Tempat Mak Berpindah

Nova Yarnis
Chapter #14

Ayah yang Semakin Banyak Diam #14

Pagi di kampung selalu datang lebih cepat dibandingkan di kota. Ketika aku bangun, cahaya matahari sudah masuk melalui jendela kamar. Suara ayam terdengar dari halaman rumah tetangga. Dan dari dapur, aku mendengar suara panci yang saling bersentuhan pelan. Aku mengira Ayah sedang memasak. Namun ketika aku keluar dari kamar, aku melihat Rahman di dapur.

Ia sedang menuangkan air panas ke dalam panci.

“Aku pikir kau masih tidur,” katanya ketika melihatku.

“Aku juga pikir Ayah yang di dapur.”

Rahman tersenyum kecil.

“Ayah sudah ke sawah sejak subuh.”

Aku mengangguk.

Ayah memang selalu bangun sangat pagi. Sejak kecil aku sudah terbiasa mendengar langkahnya keluar rumah sebelum matahari terbit.

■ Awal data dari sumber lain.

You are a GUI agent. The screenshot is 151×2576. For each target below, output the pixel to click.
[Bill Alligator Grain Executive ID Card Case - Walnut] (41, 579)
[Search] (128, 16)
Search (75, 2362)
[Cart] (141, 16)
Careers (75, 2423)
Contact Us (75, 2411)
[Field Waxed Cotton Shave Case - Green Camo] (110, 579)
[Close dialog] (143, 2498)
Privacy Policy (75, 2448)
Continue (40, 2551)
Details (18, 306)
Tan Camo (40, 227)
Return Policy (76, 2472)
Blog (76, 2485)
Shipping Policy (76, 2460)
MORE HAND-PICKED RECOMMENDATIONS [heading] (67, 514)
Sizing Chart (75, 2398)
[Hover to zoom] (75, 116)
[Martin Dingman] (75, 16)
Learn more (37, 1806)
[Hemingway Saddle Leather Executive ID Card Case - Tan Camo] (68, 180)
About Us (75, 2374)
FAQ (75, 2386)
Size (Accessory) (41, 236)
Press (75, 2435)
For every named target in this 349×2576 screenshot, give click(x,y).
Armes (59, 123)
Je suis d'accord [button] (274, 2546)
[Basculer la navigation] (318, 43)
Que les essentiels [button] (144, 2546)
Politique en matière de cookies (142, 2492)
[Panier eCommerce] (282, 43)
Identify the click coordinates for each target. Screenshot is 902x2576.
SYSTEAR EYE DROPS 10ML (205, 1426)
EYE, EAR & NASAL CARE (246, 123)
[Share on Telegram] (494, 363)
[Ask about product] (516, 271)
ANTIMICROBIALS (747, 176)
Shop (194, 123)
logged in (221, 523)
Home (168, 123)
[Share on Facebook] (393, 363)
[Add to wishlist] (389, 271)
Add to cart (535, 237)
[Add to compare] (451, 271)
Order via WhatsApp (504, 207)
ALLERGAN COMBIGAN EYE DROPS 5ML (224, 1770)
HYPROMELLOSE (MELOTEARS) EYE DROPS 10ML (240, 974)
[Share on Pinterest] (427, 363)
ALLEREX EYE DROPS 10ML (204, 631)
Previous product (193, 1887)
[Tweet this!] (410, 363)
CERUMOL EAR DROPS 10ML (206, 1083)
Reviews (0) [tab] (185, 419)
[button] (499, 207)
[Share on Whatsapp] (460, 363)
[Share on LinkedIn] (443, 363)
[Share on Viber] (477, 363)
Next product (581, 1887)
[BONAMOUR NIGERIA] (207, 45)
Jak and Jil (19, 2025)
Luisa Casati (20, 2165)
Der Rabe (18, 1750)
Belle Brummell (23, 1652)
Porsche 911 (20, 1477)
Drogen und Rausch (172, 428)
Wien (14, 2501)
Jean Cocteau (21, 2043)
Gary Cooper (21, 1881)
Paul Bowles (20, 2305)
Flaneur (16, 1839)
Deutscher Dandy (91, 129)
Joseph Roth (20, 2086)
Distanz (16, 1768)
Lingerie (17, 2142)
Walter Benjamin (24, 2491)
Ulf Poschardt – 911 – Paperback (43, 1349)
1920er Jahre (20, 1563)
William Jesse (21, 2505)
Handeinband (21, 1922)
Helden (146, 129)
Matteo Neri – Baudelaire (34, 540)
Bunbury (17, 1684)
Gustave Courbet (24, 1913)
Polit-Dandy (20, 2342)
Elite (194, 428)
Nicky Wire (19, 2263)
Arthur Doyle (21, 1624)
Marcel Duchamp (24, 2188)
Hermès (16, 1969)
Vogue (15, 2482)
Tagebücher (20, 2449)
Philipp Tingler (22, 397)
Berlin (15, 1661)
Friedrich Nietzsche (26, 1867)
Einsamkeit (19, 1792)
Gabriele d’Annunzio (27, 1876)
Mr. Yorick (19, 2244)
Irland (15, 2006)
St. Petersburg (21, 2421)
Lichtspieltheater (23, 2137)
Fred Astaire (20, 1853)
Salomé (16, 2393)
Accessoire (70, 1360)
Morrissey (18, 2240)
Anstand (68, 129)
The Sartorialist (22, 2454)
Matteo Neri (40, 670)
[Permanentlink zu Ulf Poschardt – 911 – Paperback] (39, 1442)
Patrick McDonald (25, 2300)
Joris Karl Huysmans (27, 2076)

Namun entah mengapa pagi itu aku tiba-tiba menyadari sesuatu. Langkah Ayah sekarang tidak lagi sekuat dulu.

***

Setelah sarapan, aku berjalan ke sawah. Rahman mengatakan Ayah berada di sana. Jalan tanah menuju sawah masih sama seperti dulu. Beberapa tetangga menyapaku ketika aku lewat. Mereka bertanya tentang kehidupan kami di kota. Aku menjawab seperlunya. Namun pikiranku sudah berada di sawah.

Ketika sampai di sana, aku melihat Ayah berdiri di pematang. Ia memandang padi yang mulai menguning. Aku berhenti beberapa langkah di belakangnya. Ayah tidak menyadari aku sudah datang.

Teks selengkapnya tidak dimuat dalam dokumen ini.